» Work task
Beginning with the line that includes "The image size is (1568, 772)." and ending with the last line of the entries below, set down each line exactly; include no pictures.

[Records for this task]

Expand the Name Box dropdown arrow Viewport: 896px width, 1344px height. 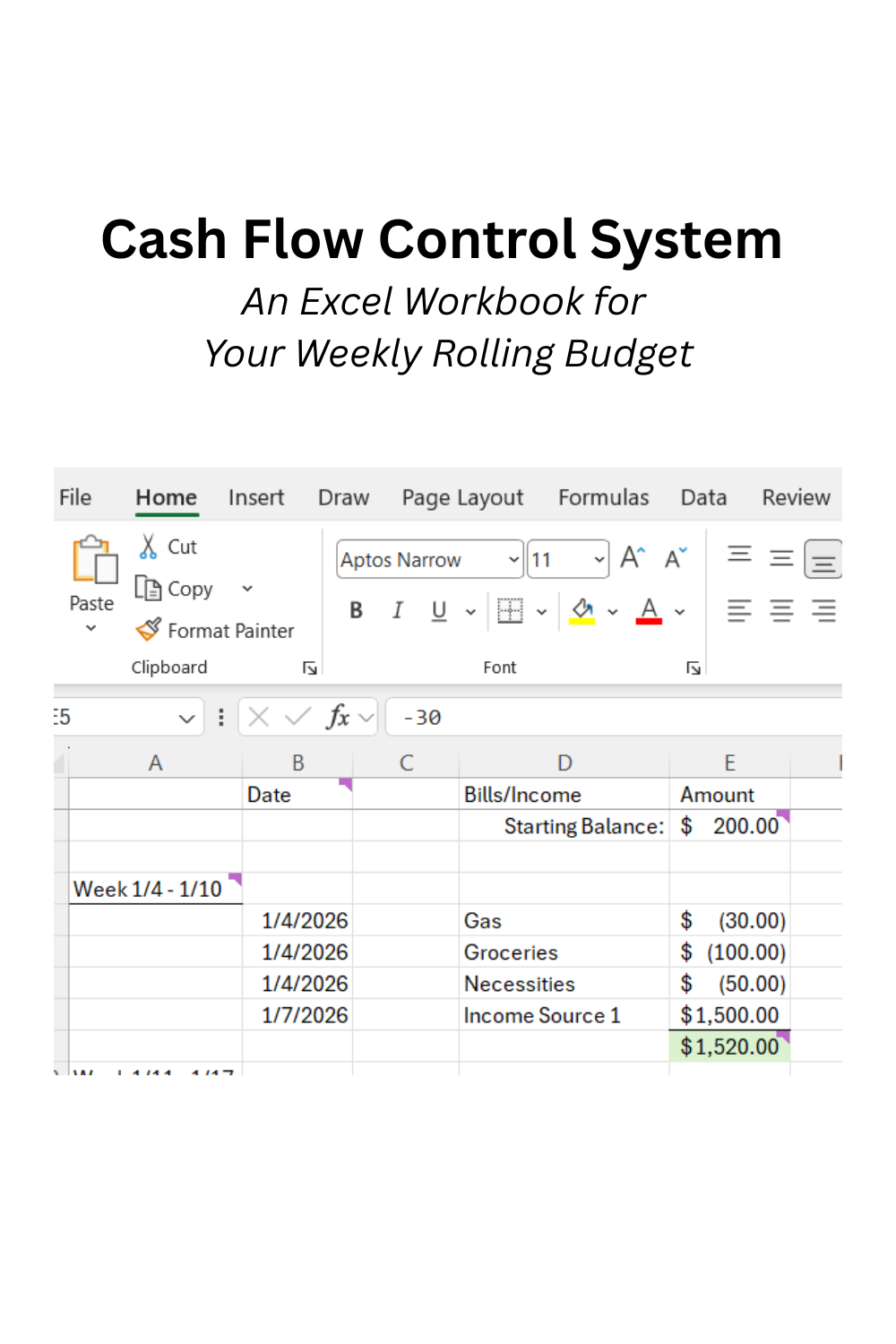(x=186, y=718)
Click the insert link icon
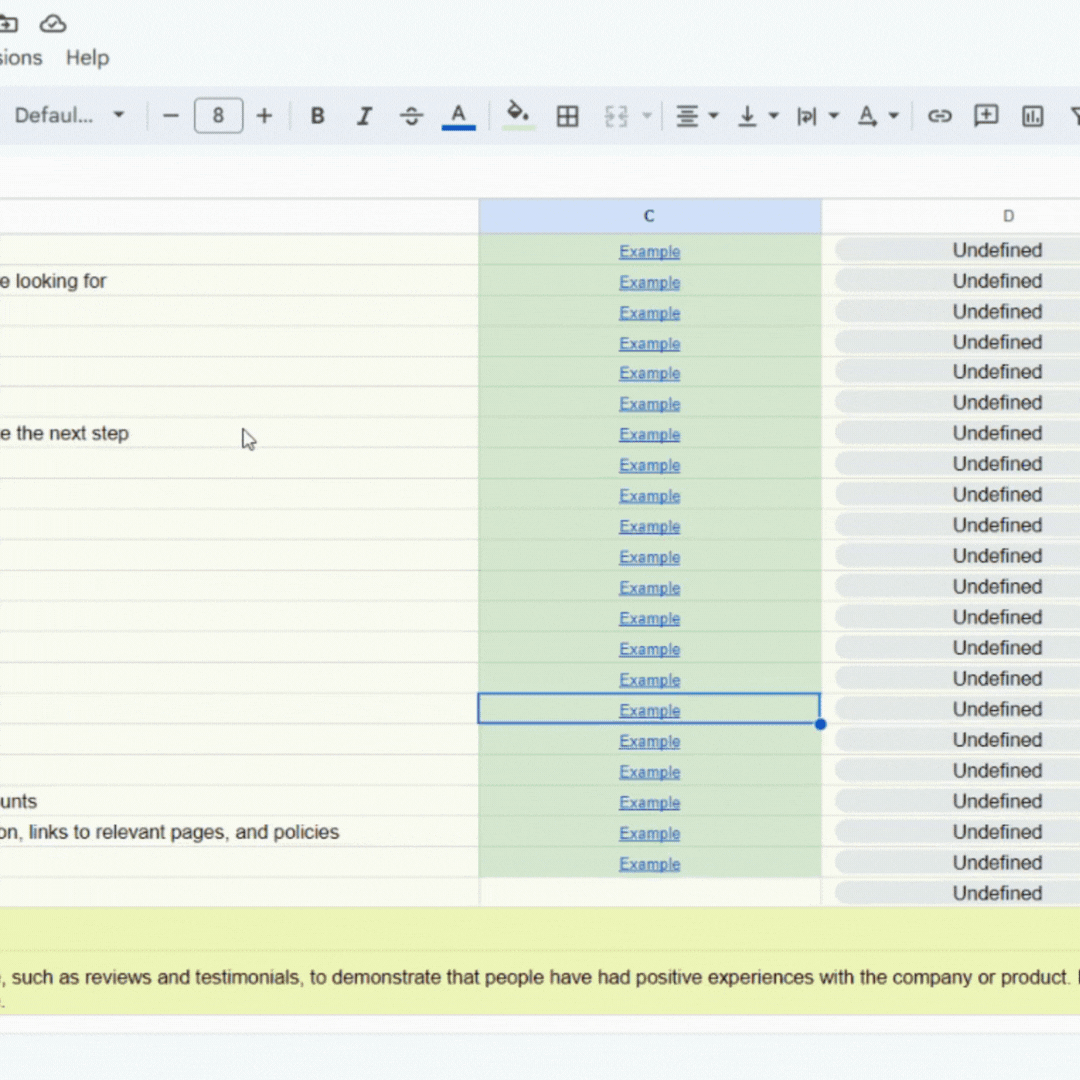Screen dimensions: 1080x1080 click(939, 116)
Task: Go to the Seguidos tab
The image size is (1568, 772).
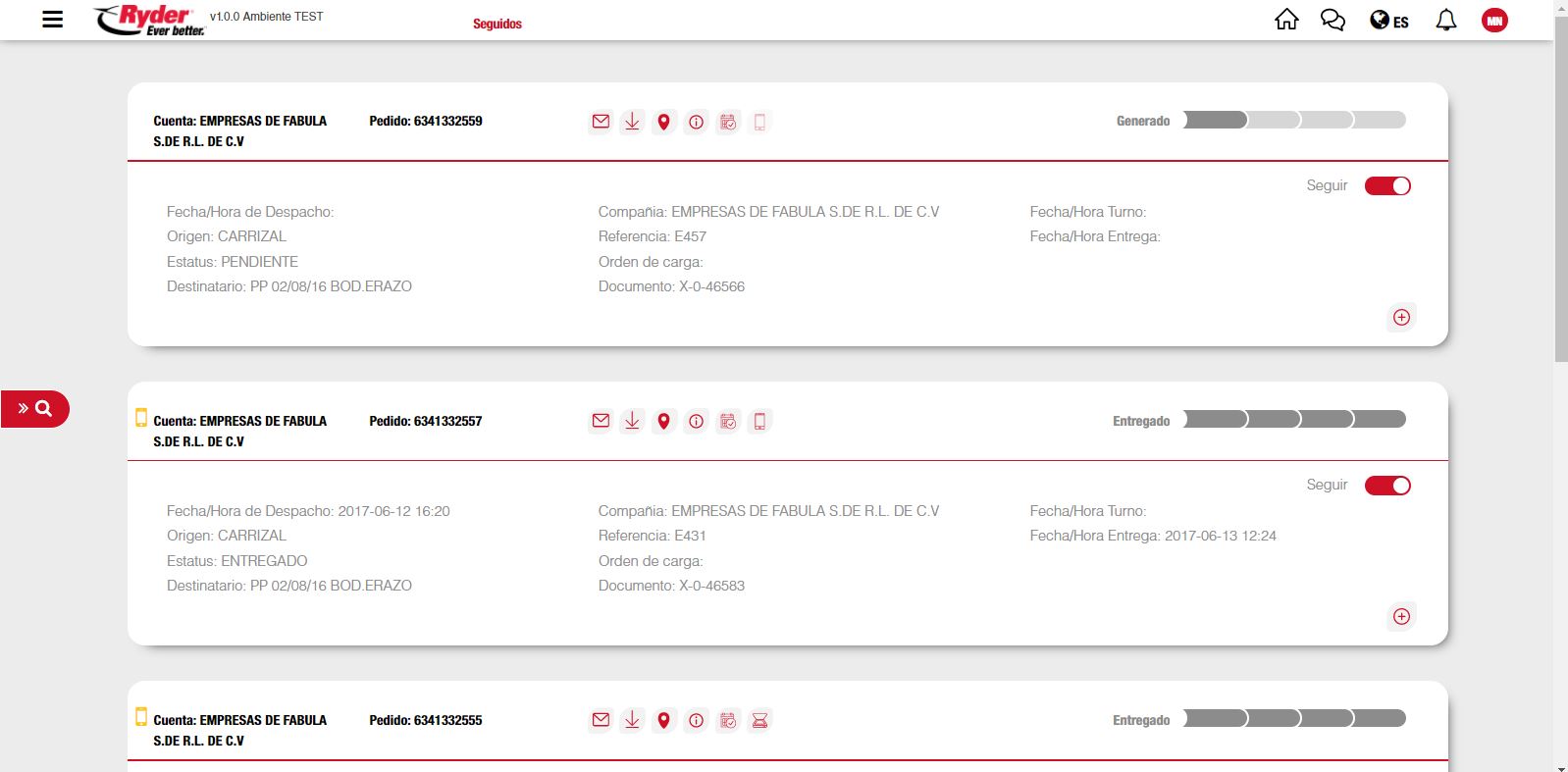Action: 497,24
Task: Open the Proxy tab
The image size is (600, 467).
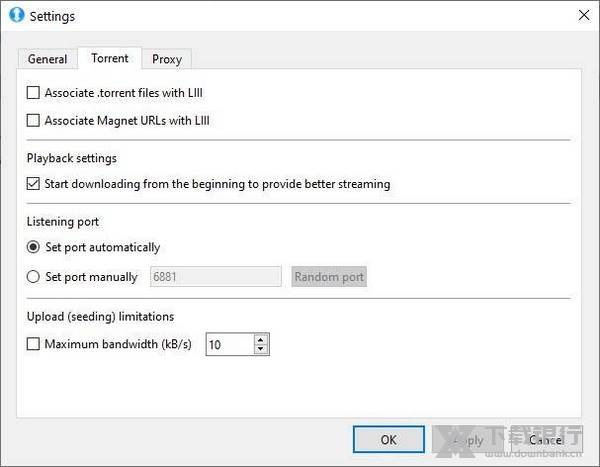Action: click(167, 59)
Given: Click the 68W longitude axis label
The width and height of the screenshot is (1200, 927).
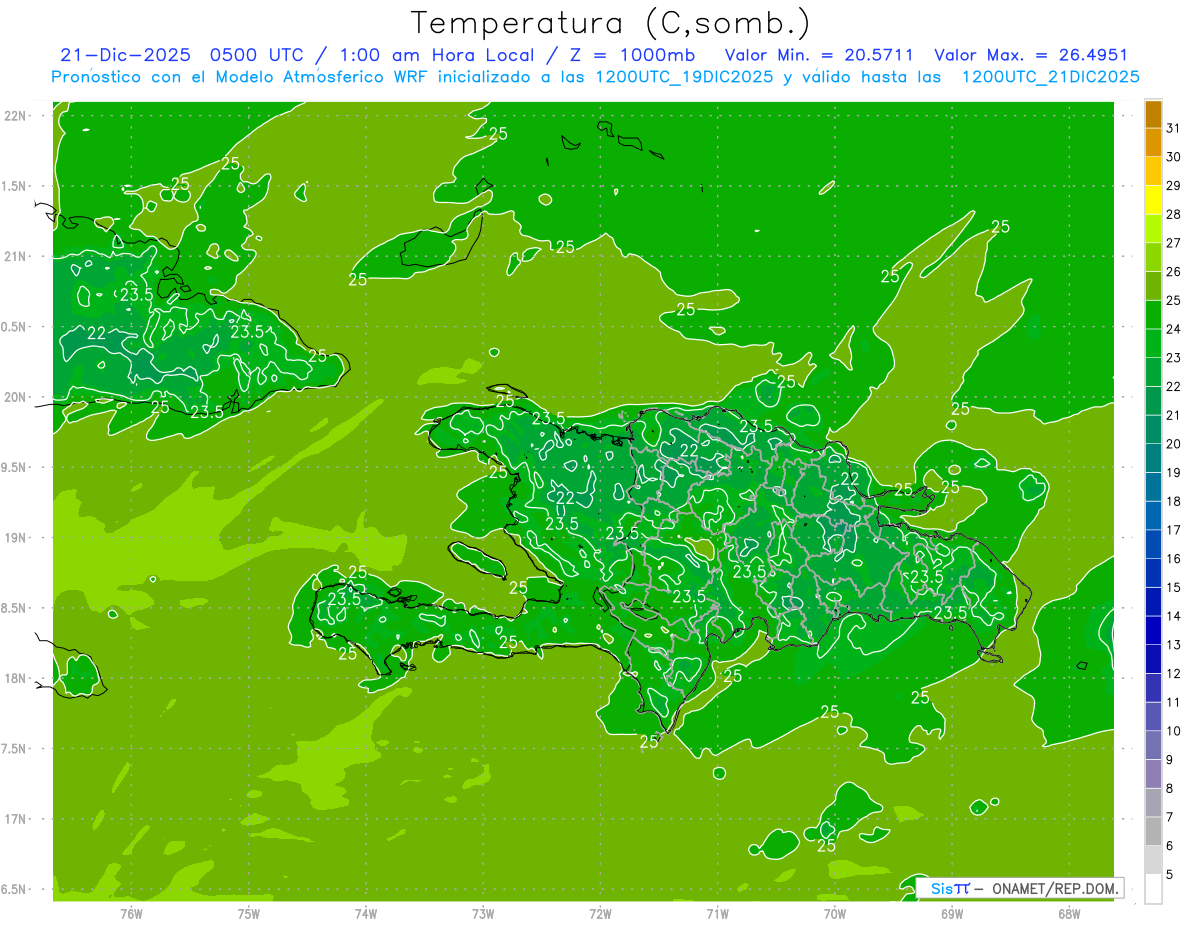Looking at the screenshot, I should (x=1068, y=914).
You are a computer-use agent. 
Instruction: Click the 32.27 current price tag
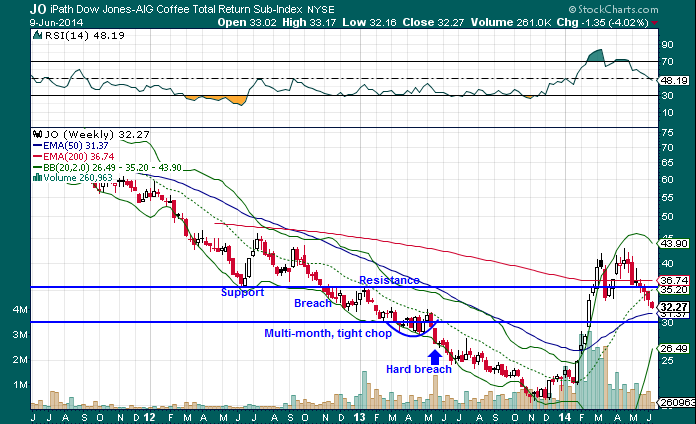click(673, 307)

[/Records for this task]

» Answer area
The image size is (1568, 772).
Action: 497,24
Task: Open the Proxy tab
The image size is (600, 467).
Action: click(167, 59)
Given: Click the 68W longitude axis label
The width and height of the screenshot is (1200, 927).
Looking at the screenshot, I should (x=1068, y=914).
You are a computer-use agent. 
Instruction: Click the 32.27 current price tag
click(673, 307)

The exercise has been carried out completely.